JSON easily can conform to the cookie RFC. Additionally, even though it's not an issue with this example of JSON, regarding the hypothetical concern of not conforming to the RFC:

  • A cookie is transmitted as a HTTP headers. Many HTTP headers commonly disregard the RFC. For example, the Sec-Ch-Ua header created by Chrome, includes several "bad" characters.

Sec-Ch-Ua: "Chromium";v="92", " Not A;Brand";v="99", "Google Chrome";v="92"

  • "comma" is "disallowed" and it's used all the time.
  • Even if double quotes were "wrong", which they are not, but if they were, there are lots of in-the-wild examples of cookies containing quotes.

For reference, here's the relevant section of RFC 6265

set-cookie-header = "Set-Cookie:" SP set-cookie-string
 set-cookie-string = cookie-pair *( ";" SP cookie-av )
 cookie-pair       = cookie-name "=" cookie-value
 cookie-name       = token
 cookie-value      = *cookie-octet / ( DQUOTE *cookie-octet DQUOTE )
 cookie-octet      = %x21 / %x23-2B / %x2D-3A / %x3C-5B / %x5D-7E
                       ; US-ASCII characters excluding CTLs,
                       ; whitespace DQUOTE, comma, semicolon,
                       ; and backslash

Where one can see whitespace DQUOTE is disallowed and DQUOTE is allowed.

For example, from the author of the RFC,

Set-Cookie: foo="bar" results in a cookie Cookie: foo="bar" 3 4


Solution

  • Yes. Double quotes are allowed in cookies and other HTTP headers. Double quotes are also used to escape characters that would be otherwise invalid.

    Here's a way to manually set a cookie, where w is the http.responseWriter and b is the bytes of the cookie. Max-Age is in seconds and 999999999 is ~31.69 years.
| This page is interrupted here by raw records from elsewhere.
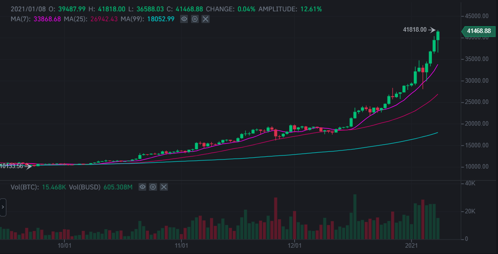Open MA indicator settings
Screen dimensions: 498x254
point(195,19)
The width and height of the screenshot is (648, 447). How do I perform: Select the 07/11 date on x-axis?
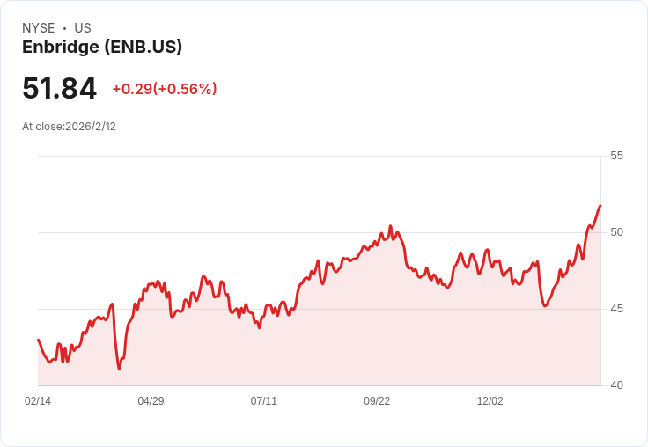click(263, 401)
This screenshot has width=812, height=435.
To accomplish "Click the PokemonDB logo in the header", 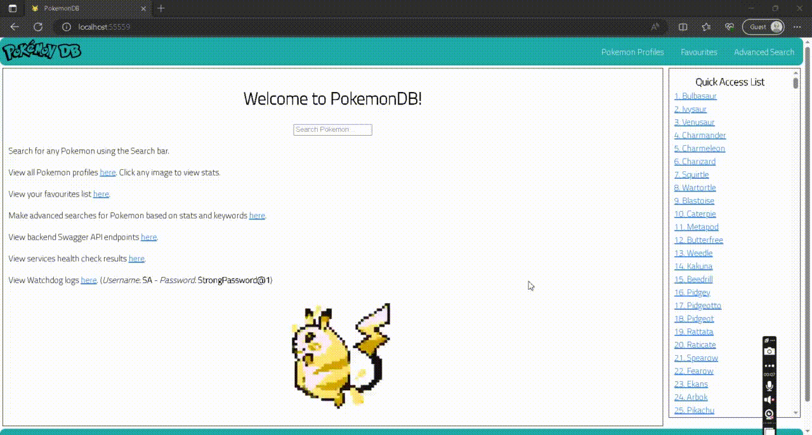I will click(x=42, y=51).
    w.Header().Set("Set-Cookie", "your_cookie_name="+string(b)+"; Path=/; Domain=localhost; Secure; Max-Age=999999999; SameSite=Strict")
    

    Since you'll probably use cURL to test sending cookies to the server, here's a useful test:

    curl --insecure --cookie 'test1={"test1":"v1"}; test2={"test2":"v2"}'  https://localhost:8081/
    

    Which results in a HTTP header like the following:

    GET / HTTP/2.0
    Host: localhost:8081
    Accept: */*
    Cookie: test1={"test1":"v1"}; test2={"test2":"v2"}
    User-Agent: curl/7.0.0
    

    Although not the case here and the above is compliant with the RFC, many of the RFC rules are ignored all the time, especially commas. For example, Chrome sets this header:

    Sec-Ch-Ua: "Google Chrome";v="107", "Chromium";v="107", "Not=A?Brand";v="24"
    

    Gasp! Is uses commas and other things! It is well established that commas in HTTP headers are okay, even though the RFC appears to say otherwise.
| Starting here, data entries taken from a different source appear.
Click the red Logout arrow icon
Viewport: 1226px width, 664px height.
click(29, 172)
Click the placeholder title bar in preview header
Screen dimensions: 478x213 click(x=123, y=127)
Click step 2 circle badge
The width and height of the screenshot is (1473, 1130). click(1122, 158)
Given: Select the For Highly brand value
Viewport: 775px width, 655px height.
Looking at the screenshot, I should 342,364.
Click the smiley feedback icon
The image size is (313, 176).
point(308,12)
    Note that the Chrome header uses spaces, many double quotes, commas, special characters, and semi colon. Chrome here uses double quotes around many values needing escaping, and that's the right way to be compliant with the RFC.
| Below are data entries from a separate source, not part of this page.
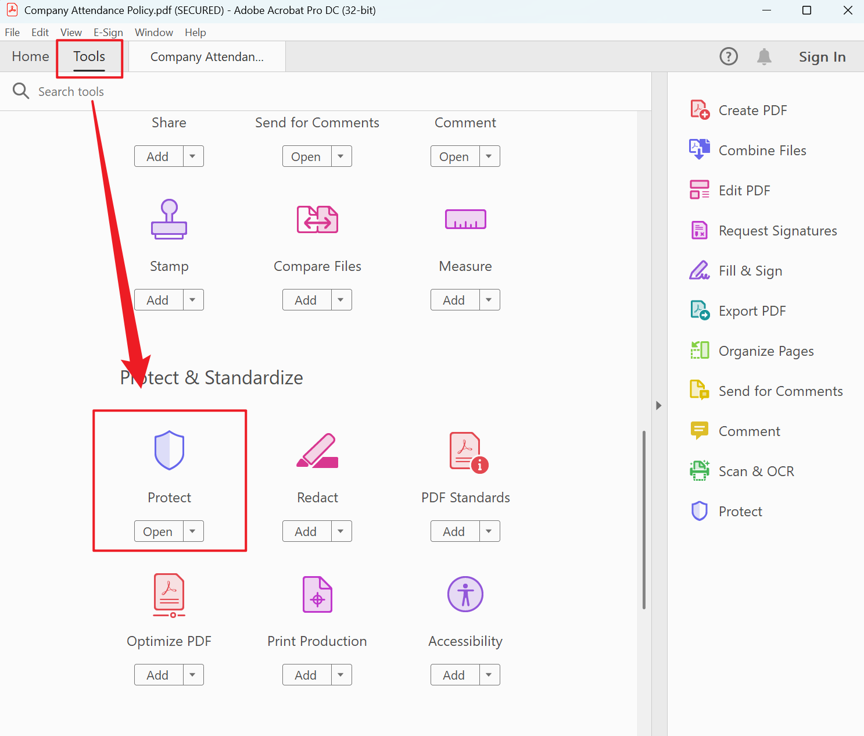Select the Redact tool icon
864x736 pixels.
point(317,451)
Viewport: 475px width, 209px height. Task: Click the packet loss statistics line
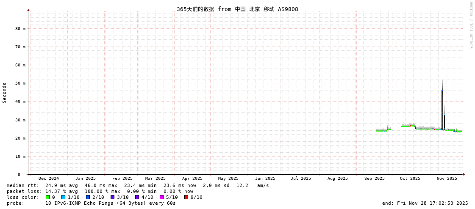pyautogui.click(x=100, y=191)
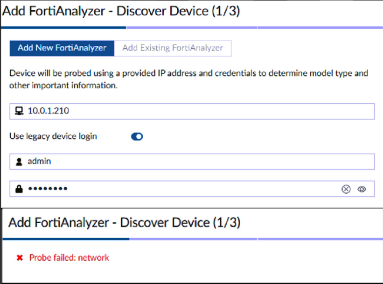Show the password using the eye icon
Viewport: 383px width, 284px height.
pyautogui.click(x=362, y=189)
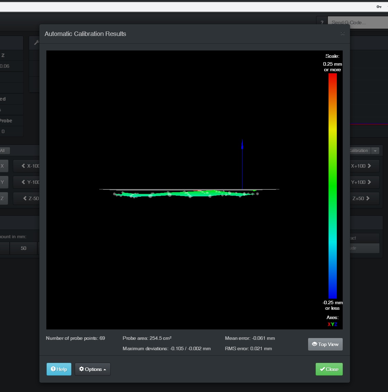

    Note that the cookie RFC 6265 is a proposal and has been for 11 years. There are reasons for that. Knowing that cookies are just a HTTP header, look at the accepted HTTP RFC for quoted string semantic for header values:

    HTTP RFC 7230 3.2.6.

    These characters are included for quoted-string:

    HTAB, SP !#$%&'()*+,-./0123456789:;<=>?@ABCDEFGHIJKLMNOPQRSTUVWXYZ[]^_`abcdefghijklmnopqrstuvwxyz{|}~ %x80-FF

    The characters " and / may be included if escaped.